If i enable the “cache everything” page rule, this is the response header i get for a repeated view of a 403 page. EDGE TTL page rule is not used.

403%20cache%20hit

Good News! :slight_smile:

stephane, as i was putting this all together to explain the issue clearly to you i made a discovery that solved the problem.

I added the page rule “Origin Cache Control” and set this to on.
The only other page rule i had enabled was “cache everything”

When i visited the 403 page again, cache is now being bypassed! Success!

Strangely, there is no no-cache header present. So i’m not sure what’s making it to be bypassed, but it is no longer being cached.

403%20cache%20bypass

410/404

My 410/404 pages output a no-cache header, so Cloudflare does not cache this which is what would be expected. But again, why the cache is being bypassed on the 403 page when it doesn’t have a no-cache header, and when “Origin Cache Control” page rule is enabled, i don’t know?

410%20no%20cache

Could you please confirm for me that with my current settings Cloudflare will not cache error pages? I am unsure why the 403 is being bypassed without having a no-cache header. Do you know why?


#8

You shouldn’t rely only looking at your Firefox inspector, the cache-control you see from your side may be different than the one we receive from your Origin. (We respect two cache level, EDGE and Browser).

To be sure you don’t have any cache-control at your origin for error pages, you should direct your request to your direct Origin, bypassing Cloudflare.
A cache everything without cache-control and no EDGE cache TTL in a page rule = no cache.

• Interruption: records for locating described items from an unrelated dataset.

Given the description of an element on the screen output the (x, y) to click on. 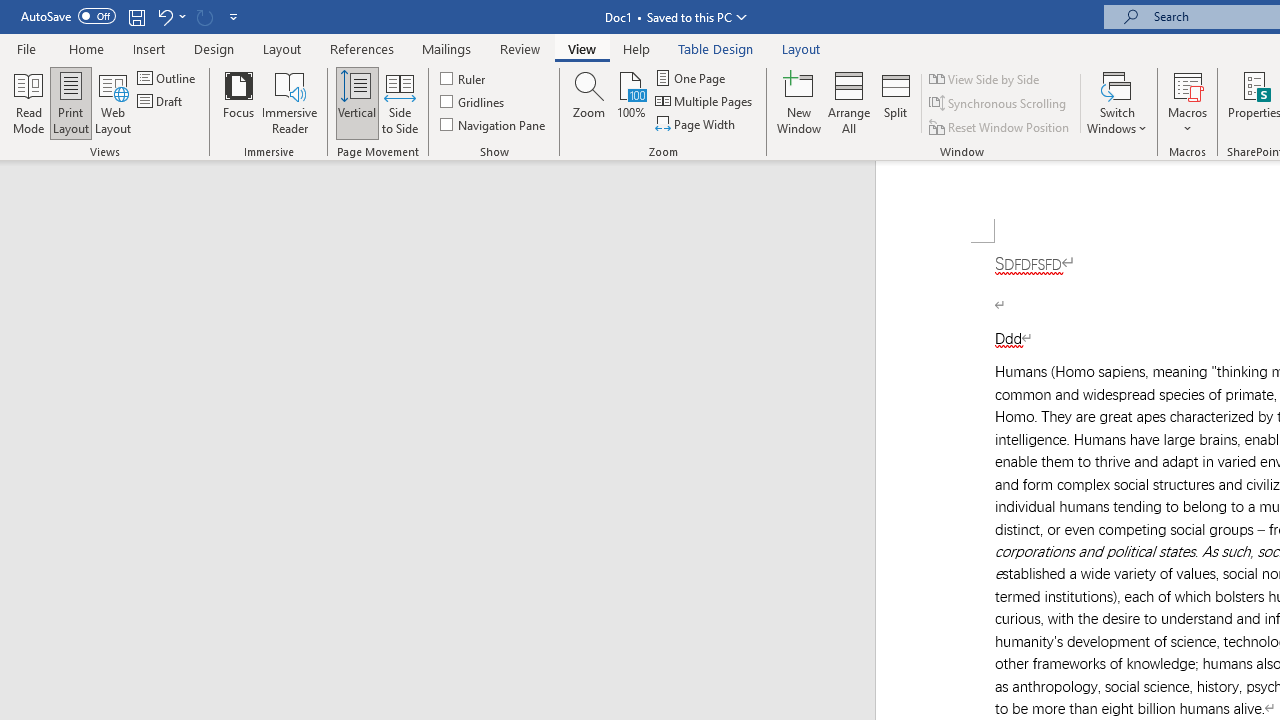
Vertical (356, 102)
Can't Repeat (204, 15)
Zoom... (589, 102)
Multiple Pages (705, 101)
View Macros (1187, 84)
Outline (168, 78)
Immersive Reader (289, 102)
New Window (799, 102)
Reset Window Position (1000, 126)
Navigation Pane (493, 124)
Given the description of an element on the screen output the (x, y) to click on. 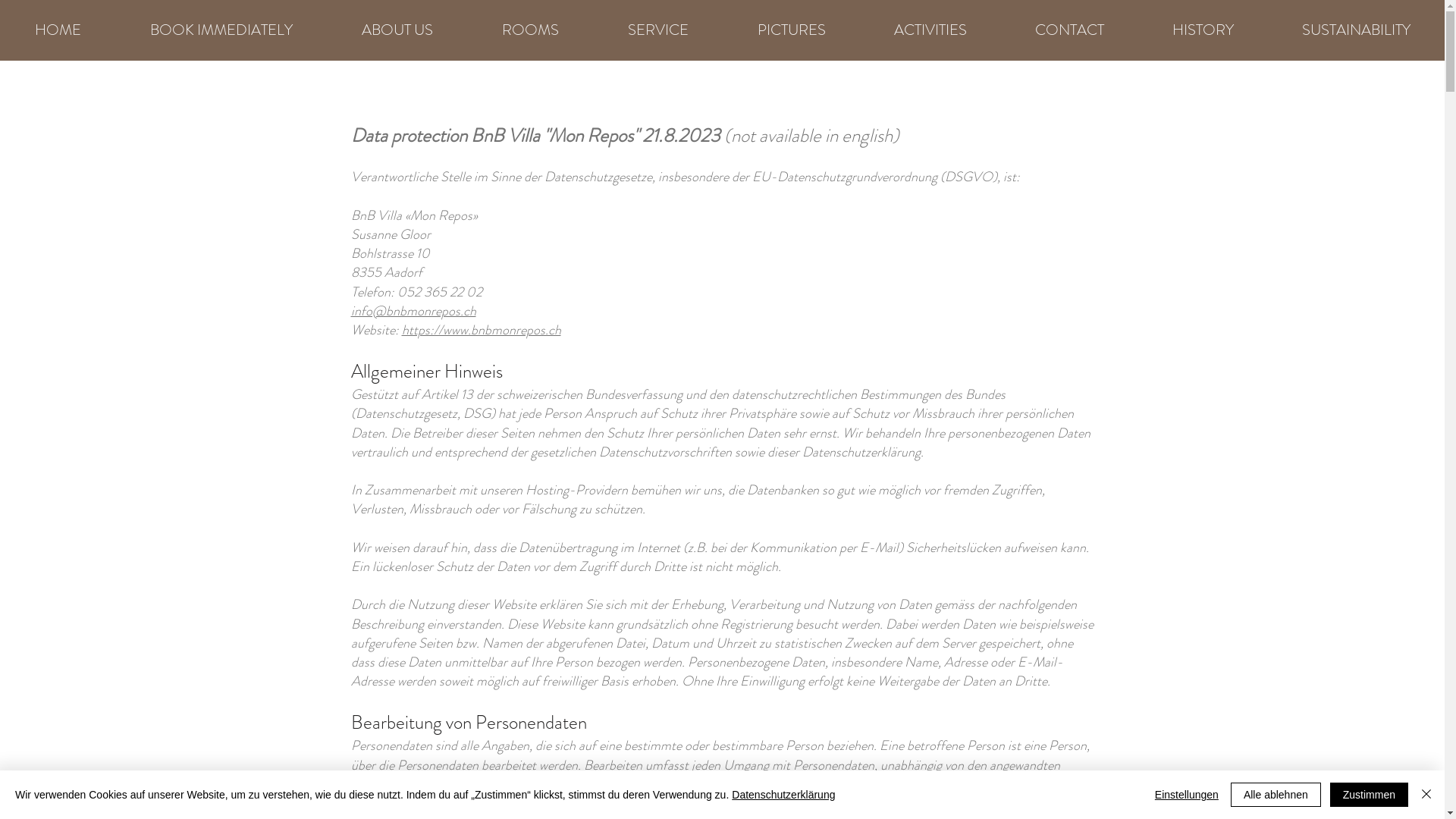
SUSTAINABILITY Element type: text (1355, 30)
info@bnbmonrepos.ch Element type: text (412, 310)
BOOK IMMEDIATELY Element type: text (220, 30)
ROOMS Element type: text (530, 30)
Alle ablehnen Element type: text (1275, 794)
Zustimmen Element type: text (1369, 794)
SERVICE Element type: text (657, 30)
ACTIVITIES Element type: text (930, 30)
https://www.bnbmonrepos.ch Element type: text (481, 329)
HISTORY Element type: text (1202, 30)
CONTACT Element type: text (1069, 30)
HOME Element type: text (57, 30)
ABOUT US Element type: text (396, 30)
PICTURES Element type: text (790, 30)
Given the description of an element on the screen output the (x, y) to click on. 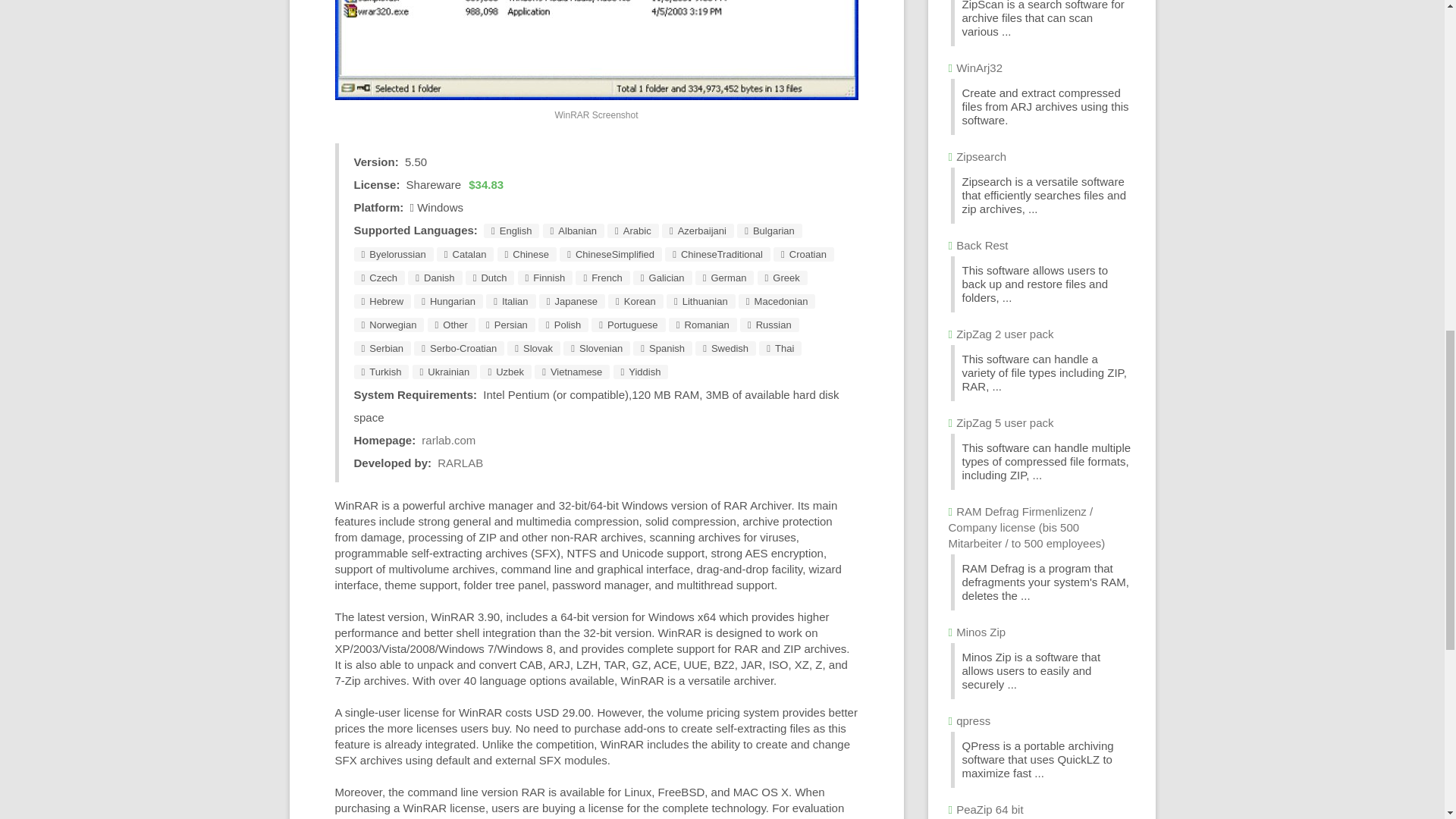
WinRAR (596, 49)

With the “Origin cache-control” we extend the cache to strictly respect your cache-control configuration no matter what’s the extension: https://support.cloudflare.com/hc/en-us/articles/200172516-Which-file-extensions-does-Cloudflare-cache-for-static-content-

Without the name of your domain and a specific URL, I won’t be able to confirm you if whether or not we’ll cache your pages.


#9

A 403 will be cached for up to 5 minutes. If your host is routinely generating 403 forbidden errors, uh …I can’t think of why that would happen intermittently.


#10

@stephane

Please view this url for a 403 page. “Cache Everything” page rule is currently disabled.

https://www.celebrityhealthcritic.com/wp-content/

@cscharff

403 will be generated for security reasons, e.g., restricting access to bad bots in htaccess


#11

After pausing Cloudflare I get the following response header. I don’t know what else i can do except checking in Firefox? But it still doesn’t show a cache header, yet enabling “origin cache control” causes the cache to be bypassed for some reason. Maybe there is a hidden header here i’m not seeing?

403 With Cloudflare paused

403%20cloudflare%20paused


#12

Now you have the domain and the picture of the response header from direct connection to origin, bypassing Cloudflare, are you able to confirm this? Thanks


#13

Hey,

So for this URL (https://www.celebrityhealthcritic.com/wp-content/), no cache-control header is sent to us so we don’t cache it by default, that’s why you don’t see the cache-status: HIT.

This will be the same with the activation of the “Origin Cache-control” page rule since we’re explicitly looking at this header to take the decision of whether or not to cache the Asset.

For having this page cached, you’ll need either:

  • Cache Everything + specific EDGE TTL page rule
  • Origin Cache control page rule and see with your provider to set a cache-control header we can respect

#14

@stephane

Thank you for your help and clarification, much appreciated!


#15

This topic was automatically closed after 14 days. New replies are no longer allowed.